___ Text excerpt

The last work of Eva Hesse

Eva Hesse, Untitled (Seven Poles), aluminum wire, fiberglass, and resin, 1970, variable dimensions (Centre Pompidou, Paris, © Estate of Eva Hesse) speakers: Dr. Beth Harris and Dr. Steven Zucker

[0:00] [music]

Dr. Steven Zucker: [0:06] We’re in Paris at the Pompidou Centre, looking at the last sculpture that Eva Hesse produced. It’s called “Seven Poles,” and was made in 1970.

Dr. Beth Harris: [0:15] Even in this part of the museum, that’s filled with modern sculpture, much of it very powerful, this sculpture is arresting.

Dr. Zucker: [0:23] There are seven forms that hang from wires suspended from above. They’re made out of wrapped metal that is haphazardly twisted, and forms an interior skeleton. Around that is fiberglass and a resin, but the surface is transparent in places, translucent in others, and in some places opaque.

______

● Tasks to carry out:
a) Answer these from the Seven Poles transcript:
(i) In what year was the sculpture made?
(ii) What do the seven forms hang from?
(iii) What two materials surround the wire skeleton?
b) Proceed with the Eva Hesse transcript from its last line.
The material that comes next is from an unrelated source.

___ Given material

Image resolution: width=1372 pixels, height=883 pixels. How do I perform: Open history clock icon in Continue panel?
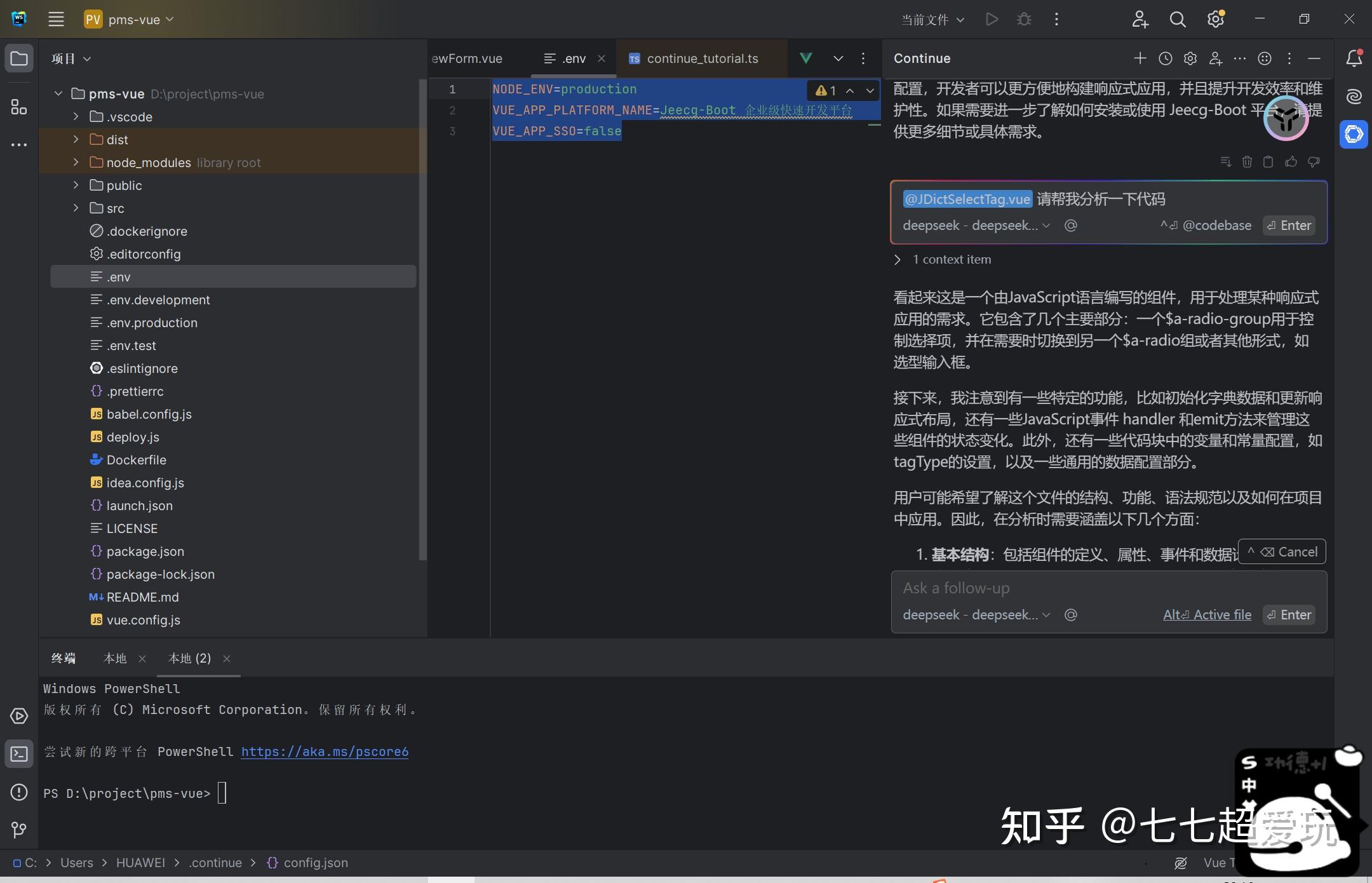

______

● Written answers:
a)
(i) 1970
(ii) Wires suspended from above
(iii) Fiberglass and a resin

b)
Dr. Harris: [0:41] I think the fact that the forms face one another — and I say face carefully, because the bottom parts of what feel like limbs are parallel to the floor and move toward one another, so there’s a strange feeling of, because these are vertical forms, something semi-human. When you walk up to them you see that they’re reflective. They shine in places and glisten, and have a feeling of being sticky or even liquidy.

Dr. Zucker: [1:10] The surface is completely uneven. The metal wire juts out in places and the skin-like wrapping sometimes conforms to the protrusions of the metal, but sometimes the metal pokes out. It all feels very organic.

Dr. Harris: [1:22] They’re like intestines, or worms, or the jagged edges of the spine of an animal. I think the fact that they bend where they touch the floor gives us a sense of them being like the joints of the human body.

Dr. Zucker: [1:36] Except that maybe these are not elbows. Maybe if they were hung a little bit lower, that right angle would be at a different point.

Dr. Harris: [1:43] It’s different for each form. Sometimes the length that’s along the floor is longer, sometimes shorter. They’re also different heights.

Dr. Zucker: [1:51] They are disgusting, and they are absurd, and they’re funny, and they’re dangerous, and they’re menacing.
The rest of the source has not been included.